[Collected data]
◆ ◆ ◆

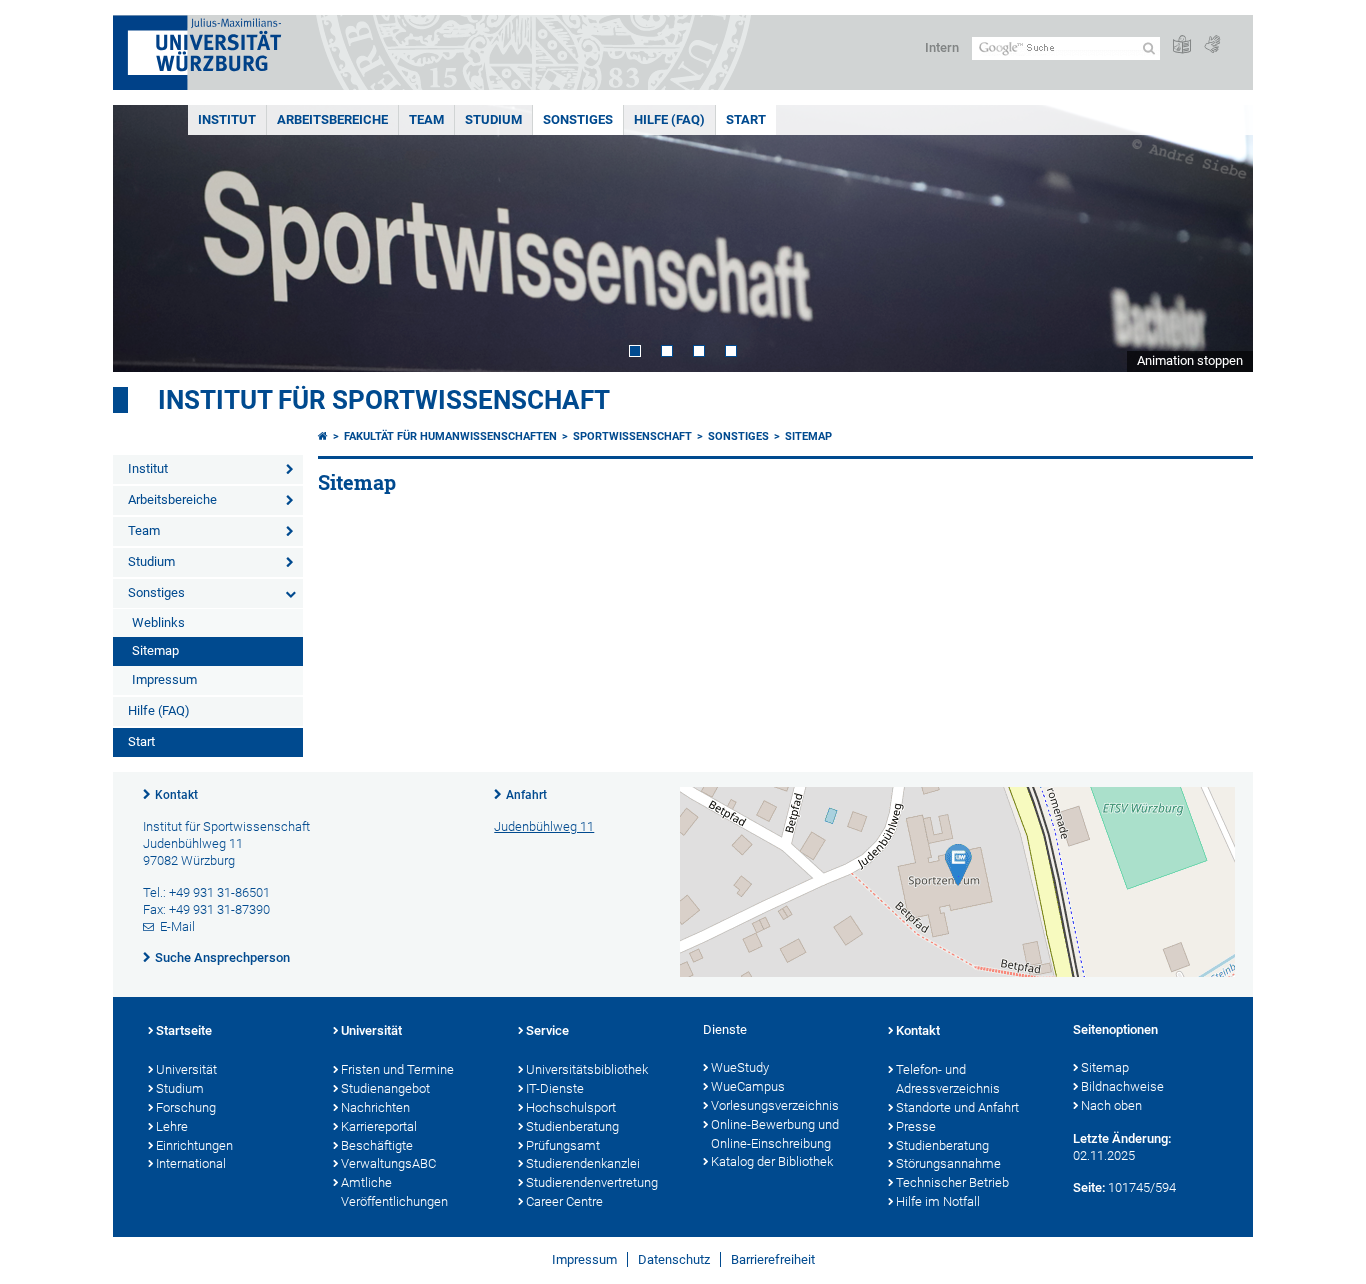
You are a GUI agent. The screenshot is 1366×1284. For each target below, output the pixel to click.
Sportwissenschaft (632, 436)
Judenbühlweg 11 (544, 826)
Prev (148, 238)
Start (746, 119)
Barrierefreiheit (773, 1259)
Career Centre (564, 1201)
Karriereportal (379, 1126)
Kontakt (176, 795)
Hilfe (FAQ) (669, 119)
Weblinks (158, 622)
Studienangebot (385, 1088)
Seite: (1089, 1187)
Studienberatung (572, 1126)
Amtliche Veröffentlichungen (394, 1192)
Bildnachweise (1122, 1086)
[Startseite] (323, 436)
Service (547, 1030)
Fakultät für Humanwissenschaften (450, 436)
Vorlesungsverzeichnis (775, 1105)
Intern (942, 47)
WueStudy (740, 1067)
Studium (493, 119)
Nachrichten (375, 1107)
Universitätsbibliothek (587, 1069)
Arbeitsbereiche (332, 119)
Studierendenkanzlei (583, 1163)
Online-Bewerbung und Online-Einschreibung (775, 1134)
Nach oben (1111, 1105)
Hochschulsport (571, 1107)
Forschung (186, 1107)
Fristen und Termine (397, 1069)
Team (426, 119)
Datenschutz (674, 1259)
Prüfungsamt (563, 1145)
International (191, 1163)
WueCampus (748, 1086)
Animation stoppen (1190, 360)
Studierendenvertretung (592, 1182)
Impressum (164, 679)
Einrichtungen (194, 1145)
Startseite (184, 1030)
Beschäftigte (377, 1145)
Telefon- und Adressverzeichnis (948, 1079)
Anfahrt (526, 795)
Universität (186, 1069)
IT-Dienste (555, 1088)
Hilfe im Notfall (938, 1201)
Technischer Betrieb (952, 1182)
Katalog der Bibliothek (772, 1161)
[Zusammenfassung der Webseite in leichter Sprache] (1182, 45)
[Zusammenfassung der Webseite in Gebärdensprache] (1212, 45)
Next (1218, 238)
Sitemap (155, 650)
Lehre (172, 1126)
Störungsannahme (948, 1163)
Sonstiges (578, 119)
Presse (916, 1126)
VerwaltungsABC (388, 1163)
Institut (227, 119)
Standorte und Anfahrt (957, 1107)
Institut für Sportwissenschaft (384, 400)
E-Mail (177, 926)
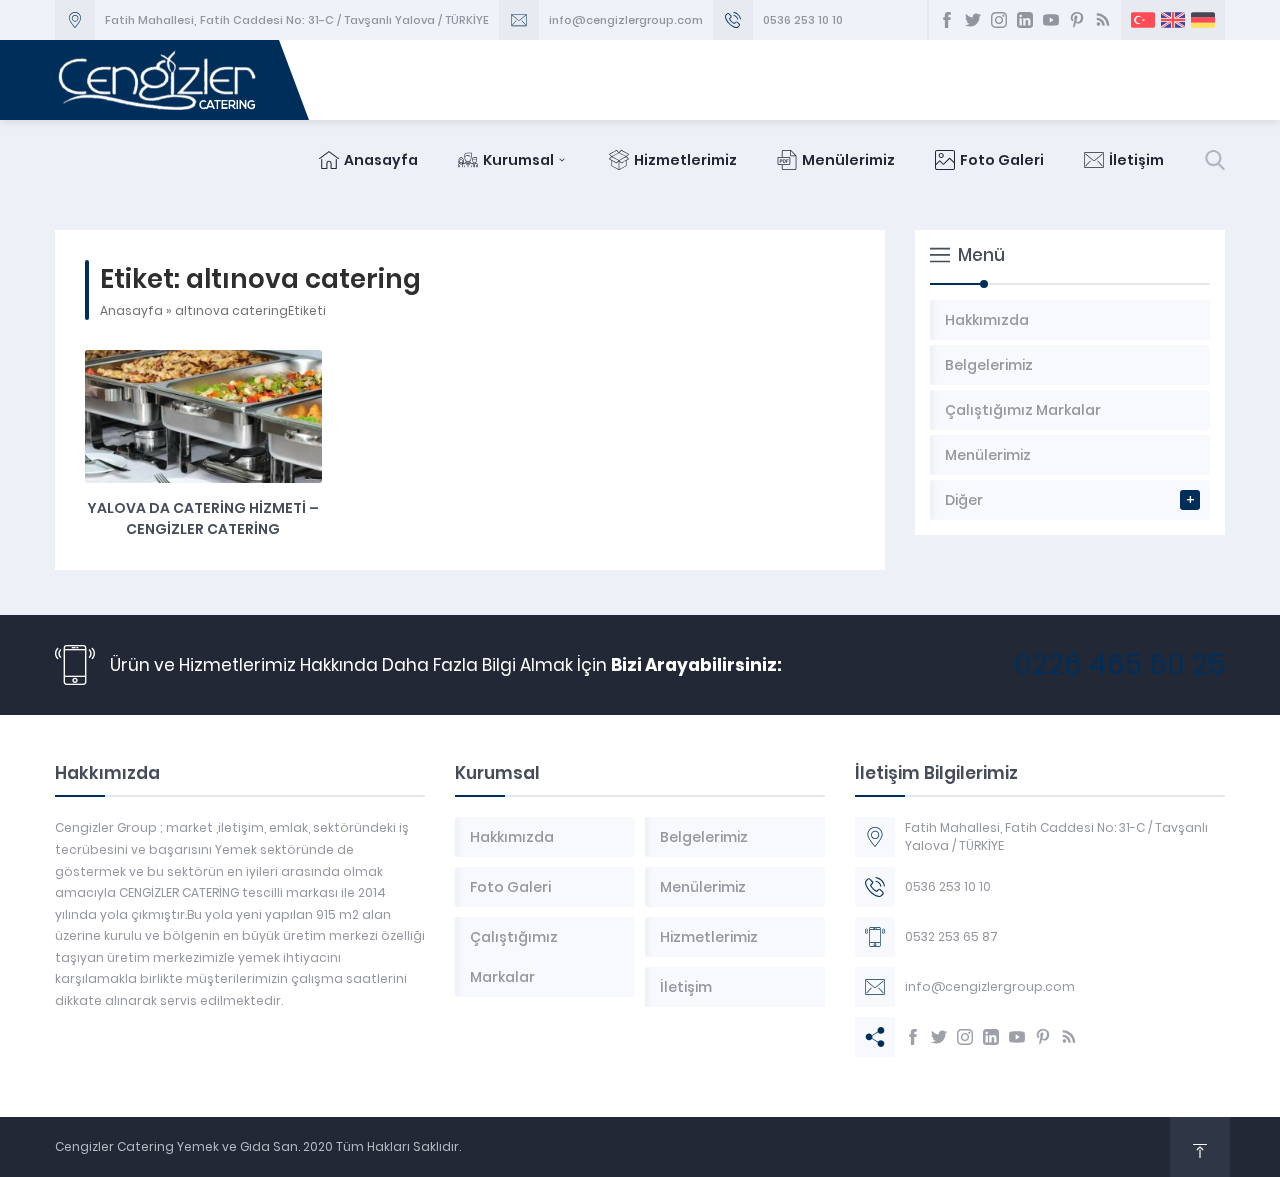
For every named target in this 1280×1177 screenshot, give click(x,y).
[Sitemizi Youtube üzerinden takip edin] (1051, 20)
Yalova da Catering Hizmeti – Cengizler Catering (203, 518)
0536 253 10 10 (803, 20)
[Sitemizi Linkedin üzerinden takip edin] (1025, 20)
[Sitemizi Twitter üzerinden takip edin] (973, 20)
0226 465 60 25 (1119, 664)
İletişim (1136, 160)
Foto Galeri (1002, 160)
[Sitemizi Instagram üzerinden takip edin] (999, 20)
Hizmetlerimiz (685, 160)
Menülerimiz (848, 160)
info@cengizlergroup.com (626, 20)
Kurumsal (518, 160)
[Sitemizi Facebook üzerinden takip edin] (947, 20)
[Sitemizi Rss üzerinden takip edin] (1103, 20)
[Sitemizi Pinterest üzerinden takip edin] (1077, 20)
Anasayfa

◆ ◆ ◆

Exclude the pictures and write out exactly the lines from the one holding "Team (426, 119)" through the end of the entries, inclusive, and only those.

◆ **Reply**:
Team (426, 119)
Datenschutz (674, 1259)
Prüfungsamt (563, 1145)
International (191, 1163)
WueCampus (748, 1086)
Animation stoppen (1190, 360)
Studierendenvertretung (592, 1182)
Impressum (164, 679)
Einrichtungen (194, 1145)
Startseite (184, 1030)
Beschäftigte (377, 1145)
Telefon- und Adressverzeichnis (948, 1079)
Anfahrt (526, 795)
Universität (186, 1069)
IT-Dienste (555, 1088)
Hilfe im Notfall (938, 1201)
Technischer Betrieb (952, 1182)
Katalog der Bibliothek (772, 1161)
[Zusammenfassung der Webseite in leichter Sprache] (1182, 45)
[Zusammenfassung der Webseite in Gebärdensprache] (1212, 45)
Next (1218, 238)
Sitemap (155, 650)
Lehre (172, 1126)
Störungsannahme (948, 1163)
Sonstiges (578, 119)
Presse (916, 1126)
VerwaltungsABC (388, 1163)
Institut (227, 119)
Standorte und Anfahrt (957, 1107)
Institut für Sportwissenschaft (384, 400)
E-Mail (177, 926)
For every named target in this 1280×1177 screenshot, give click(x,y).
[Sitemizi Youtube üzerinden takip edin] (1051, 20)
Yalova da Catering Hizmeti – Cengizler Catering (203, 518)
0536 253 10 10 (803, 20)
[Sitemizi Linkedin üzerinden takip edin] (1025, 20)
[Sitemizi Twitter üzerinden takip edin] (973, 20)
0226 465 60 25 (1119, 664)
İletişim (1136, 160)
Foto Galeri (1002, 160)
[Sitemizi Instagram üzerinden takip edin] (999, 20)
Hizmetlerimiz (685, 160)
Menülerimiz (848, 160)
info@cengizlergroup.com (626, 20)
Kurumsal (518, 160)
[Sitemizi Facebook üzerinden takip edin] (947, 20)
[Sitemizi Rss üzerinden takip edin] (1103, 20)
[Sitemizi Pinterest üzerinden takip edin] (1077, 20)
Anasayfa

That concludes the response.